腸管出血性大腸とは、強力な毒素であるベロ毒素(志賀毒素を産生する病原性大腸菌の一群です。代表的な血清型として「O157:H7」が広く知られていますが、O26・O111・O128など他の血清型も存在します。感染症法では三類感染症に指定されており、集団食中毒原因として重要視されています。

感染経路は主に汚染された食品や水の摂取、または感染者との接触による糞口感染です。牛の腸内に保菌されていることが多く、生肉(特に牛レバーや牛ひき肉)、未殺菌の牛乳・野菜・果物などが感染源となりやすいです。少量の菌(数十〜数百個程度)でも感染が成立するため、特に注意が必要です。

症状は感染から数日後に始まる激しい腹痛・水様性下痢・出血性下痢です。多くは1〜2週間で回復しますが、小児や高齢者では溶血性尿毒症症候群(HUS)を併発して腎不全や脳症を引き起こすことがあり、重篤化する場合があります。

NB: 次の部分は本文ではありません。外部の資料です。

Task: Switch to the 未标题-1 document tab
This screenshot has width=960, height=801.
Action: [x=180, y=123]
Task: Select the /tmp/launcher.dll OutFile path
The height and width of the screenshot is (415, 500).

予防には、食肉を中心部まで十分に加熱すること(75℃以上で1分以上)、調理前の十分な手洗い、生食と加熱食品の交差汚染を防ぐことが重要です。日本では生牛レバーの販売が法律で禁止されています。

使い方・例文

バーベキューで牛ひき肉を使ったハンバーグを焼く際、中心部までしっかり火を通さないと腸管出血性大腸菌による食中毒のリスクがあります。